Cette audace n’est pas sans rappeler celle de Gerhard Schröder, auprès de qui Olaf Scholz avait pu montrer à la fin des années 1990 que l’Allemagne pouvait être fondamentalement réformée. Mais si le SPD avait su à l’époque mettre en œuvre des réformes importantes, il s’était cependant montré incapable de se maintenir au pouvoir, et c’est finalement Angela Merkel qui a pu recueillir les fruits des réformes du marché du travail. Une partie du succès de cette dernière tient en effet à sa capacité à faire fructifier le travail de son prédécesseur du SPD tout en s’éloignant du courant “néolibéral” qu’incarnait prétendument à l’époque Olaf Scholz. Une image qui lui a été accolée à l’époque et l’a empêché de devenir ensuite le président de son propre parti. En prenant la suite d’Angela Merkel à la chancellerie, Olaf Scholz obtient ainsi une sorte de réparation historique.
Malgré son ambition réformatrice, les premiers temps de son mandat ne seront pas consacrés à la politique sociale. À l’heure actuelle, et pour une durée indéterminée, son action sera guidée, contrainte et déterminée par le combat contre la pandémie. Alors que l’Allemagne connaît des taux de contamination inédits et un grand nombre de morts quotidiens, le premier défi d’Olaf Scholz sera ainsi de parvenir à réaliser sa promesse de parvenir à effectuer 40 millions de vaccinations supplémentaires avant la fin de l’année 2021. Si un consensus est déjà bien établi au sein de la coalition pour renforcer les mesures de distanciation et généraliser la troisième dose de rappel pour les vaccins, la question de l’obligation vaccinale est également sur la table. Une option à laquelle même les libéraux ne sont plus opposés s’agissant du personnel soignant. Nommé très tardivement par le chancelier, le très populaire nouveau ministre de la Santé, l’épidémiologiste Karl Lauterbach, a les mains libres pour agir.

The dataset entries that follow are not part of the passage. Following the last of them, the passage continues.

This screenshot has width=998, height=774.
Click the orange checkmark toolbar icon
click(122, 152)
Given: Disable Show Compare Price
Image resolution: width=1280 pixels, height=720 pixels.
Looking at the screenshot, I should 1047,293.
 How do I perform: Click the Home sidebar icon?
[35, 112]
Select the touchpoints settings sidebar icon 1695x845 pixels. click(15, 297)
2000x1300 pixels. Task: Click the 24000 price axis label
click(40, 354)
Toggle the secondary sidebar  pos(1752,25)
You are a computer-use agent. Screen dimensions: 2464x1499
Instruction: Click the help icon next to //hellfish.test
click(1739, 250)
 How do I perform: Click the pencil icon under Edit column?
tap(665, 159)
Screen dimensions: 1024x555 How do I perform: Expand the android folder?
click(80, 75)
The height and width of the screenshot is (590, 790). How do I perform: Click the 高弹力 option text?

La politique étrangère, un premier test pour la nouvelle coalition
Si le consensus autour de la lutte contre la Covid-19 est évident, la politique étrangère du nouveau gouvernement pourrait quant à elle constituer le déclencheur du premier conflit entre le SPD et les Verts, et particulièrement entre le chancelier Olaf Scholz et sa ministre des Affaires étrangères, l’écologiste Annalena Baerbock. Alors que cette dernière souhaite changer la ligne allemande vis-à-vis de la Russie et de la Chine, Olaf Scholz a clairement stipulé dans les interviews accordées après sa nomination que c’est lui, en tant que chancelier, qui déciderait de la politique de sécurité du pays, avec un souci de stabilité. Il a ainsi expliqué que sa politique étrangère serait guidée par le besoin de préserver le consensus avec ses partenaires européens et américains autour de leur sécurité commune. Puisant dans l’Histoire pour expliquer sa vision, il a rappelé que Willy Brandt avait su déployer sa politique de détente à un moment de fortes tensions sur la scène internationale. Une façon pour Olaf Scholz d’annoncer qu’il entendait mener une politique étrangère dans un esprit de continuité afin d’éviter de rompre avec la Chine, un des partenaires économiques le plus importants de l’Allemagne.
Même s’il concède qu’il lui faudra trouver un équilibre entre la “realpolitik” et ses valeurs humanistes, les nominations décidées par Olaf Scholz de plusieurs de ses conseillers-clés au sein de la chancellerie montrent que les grandes affaires de sécurité et de politique étrangère, particulièrement quand elles concernent Bruxelles, Moscou, Pékin et Washington, seront le domaine réservé du chef du gouvernement. En se rendant en visite officielle à Paris avant même son chancelier, Annalena Baerbock a ainsi crispé l’équipe Scholz et ses partenaires de la coalition. La nouvelle ministre des Affaires étrangères serait bien avisée de se montrer plus prudente à l’avenir et de ne pas sous-estimer le pouvoir du nouveau chancelier allemand. À défaut, une première crise pourrait rapidement survenir au sein de la coalition.